The Italian city of Cagliari won the first edition of Cities Challenge Italy, a new competition to help midsized cities embrace entrepreneurship. Next stop: an awards ceremony at the heart of the 2017 Global Entrepreneurship Congress in Johannesburg.
Cities Challenge 2016 Italy was the first competition to reward the entrepreneurial capacity of a city and its ecosystem, and points the way forward to larger initiatives in the future.
Organized in collaboration with StartupItalia!, Tree, Italia Startup, Iban and StartupSuperschool, it focused specifically on encouraging midsized cities (50,000-250,000 inhabitants) to create an innovation-friendly environment to generate new business ideas, improve on existing ones, and attract people and capital.

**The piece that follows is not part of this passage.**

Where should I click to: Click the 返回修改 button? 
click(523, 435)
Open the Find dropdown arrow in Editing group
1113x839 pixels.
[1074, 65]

META is currently evaluating this first, pilot edition with a view to expanding it in the future. But how did it work?
Five Phase Competition
1. Nominations from citizens and mayors
Participation in the Cities Challenge Italy was free, and open to all Italian municipalities with 50,000-250,000 inhabitants. While local citizens could nominate their cities via the Cities Challenge Italy website by January 2nd 2017, the mayor of each proposed city had to make an official nomination by the final deadline (January 23rd).
This nomination phase thus got as many people as possible involved, connecting citizens with City Hall in a bottom-up process to improve their city’s innovation ecosystem.
2. Identifying the Finalists
The applications were then evaluated by an expert Jury.
META assembled a diverse Jury to represent the Italian innovation ecosystem, with industry experts attending from Invitalia, Cisco, Italia Startup, Tree, Startup Italia, TIM, Cisco, ANCI (the national association of Italian municipalities), Startup Super School and Comune di Roma.
The eight finalists were then published on the website, allowing public voting to begin.
3. Public Voting
Throughout February 2017, all Italian citizens were given the opportunity to vote for one of the 8 finalists via the official Cities Challenge website, Twitter and Facebook. Over 2500 votes were cast.
4. Pitching event
The pitching event was held on March 2nd, in Rome, where the 8 finalists presented their cities via an 8 minute pitch to the same Jury.
5. Prizes
META used an algorithm to combine the number of public votes with the views of the jury.
As a result, the city of Cagliari, which won the public vote by a landslide, also grabbed first prize, followed by Reggio Emilia and Lecce in second and third place.
Cagliari’s prize: 10 strategic meetings, a startup contest for young innovative entrepreneurs living in the city, and a training course for innovative SMEs.
The highlight, however, is to travel to Johannesburg to be presented at the Global Entrepreneurship Congress during an award ceremony. This was sponsored by the KAUFFMAN FOUNDATION, one of META’s long-term META Academy partners and with whom META organised GEC 2015 in Milan:
What’s next for Cities Challenges?
Cities Challenge 2016 Italy was run in the spirit of a Minimum Viable Product – a pilot, designed to explore how a competition like this could help midsized cities stand out from the crowd and become more startup-friendly.
Given than it was launched from a ‘standing start’ with no pre-existing base, the exercise was highly successful, demonstrating a real unmet need among cities of this size. META is therefore planning on turning the exercise into an annual event to pursue our goal of promoting and fostering entrepreneurship across Europe and beyond.